Begin at the first line below and copy each line exactly, ending with the line where "Given: Open the Print page" appears.

# Provided entries
= Beginning of Section =

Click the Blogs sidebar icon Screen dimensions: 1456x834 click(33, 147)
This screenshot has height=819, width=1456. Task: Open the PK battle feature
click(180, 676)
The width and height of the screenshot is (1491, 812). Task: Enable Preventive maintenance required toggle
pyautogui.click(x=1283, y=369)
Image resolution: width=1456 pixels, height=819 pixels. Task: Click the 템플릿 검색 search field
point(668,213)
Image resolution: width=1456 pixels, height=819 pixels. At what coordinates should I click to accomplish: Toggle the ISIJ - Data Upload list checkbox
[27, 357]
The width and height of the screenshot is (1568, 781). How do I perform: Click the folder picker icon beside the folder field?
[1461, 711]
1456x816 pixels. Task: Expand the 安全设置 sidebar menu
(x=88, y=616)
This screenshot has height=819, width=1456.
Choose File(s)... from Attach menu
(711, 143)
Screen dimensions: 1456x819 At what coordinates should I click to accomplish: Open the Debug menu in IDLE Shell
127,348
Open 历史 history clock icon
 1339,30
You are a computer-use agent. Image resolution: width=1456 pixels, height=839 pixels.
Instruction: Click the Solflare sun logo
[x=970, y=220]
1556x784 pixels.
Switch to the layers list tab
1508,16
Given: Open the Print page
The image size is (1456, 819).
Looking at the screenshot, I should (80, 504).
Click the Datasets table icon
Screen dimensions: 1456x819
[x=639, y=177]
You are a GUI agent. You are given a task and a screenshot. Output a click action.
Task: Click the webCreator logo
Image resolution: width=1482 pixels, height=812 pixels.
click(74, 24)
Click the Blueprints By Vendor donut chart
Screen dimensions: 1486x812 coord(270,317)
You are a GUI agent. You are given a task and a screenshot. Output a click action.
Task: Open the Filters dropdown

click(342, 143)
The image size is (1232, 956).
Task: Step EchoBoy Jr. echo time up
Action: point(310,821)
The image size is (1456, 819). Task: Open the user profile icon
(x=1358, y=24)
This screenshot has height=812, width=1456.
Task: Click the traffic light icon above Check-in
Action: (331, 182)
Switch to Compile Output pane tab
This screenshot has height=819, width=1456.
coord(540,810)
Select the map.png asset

= End of Section =

# Task solution
Click the Blogs sidebar icon Screen dimensions: 1456x834 click(33, 147)
This screenshot has height=819, width=1456. Task: Open the PK battle feature
click(180, 676)
The width and height of the screenshot is (1491, 812). Task: Enable Preventive maintenance required toggle
pyautogui.click(x=1283, y=369)
Image resolution: width=1456 pixels, height=819 pixels. Task: Click the 템플릿 검색 search field
point(668,213)
Image resolution: width=1456 pixels, height=819 pixels. At what coordinates should I click to accomplish: Toggle the ISIJ - Data Upload list checkbox
[27, 357]
The width and height of the screenshot is (1568, 781). How do I perform: Click the folder picker icon beside the folder field?
[1461, 711]
1456x816 pixels. Task: Expand the 安全设置 sidebar menu
(x=88, y=616)
This screenshot has height=819, width=1456.
Choose File(s)... from Attach menu
(711, 143)
Screen dimensions: 1456x819 At what coordinates should I click to accomplish: Open the Debug menu in IDLE Shell
127,348
Open 历史 history clock icon
 1339,30
You are a computer-use agent. Image resolution: width=1456 pixels, height=839 pixels.
Instruction: Click the Solflare sun logo
[x=970, y=220]
1556x784 pixels.
Switch to the layers list tab
1508,16
Given: Open the Print page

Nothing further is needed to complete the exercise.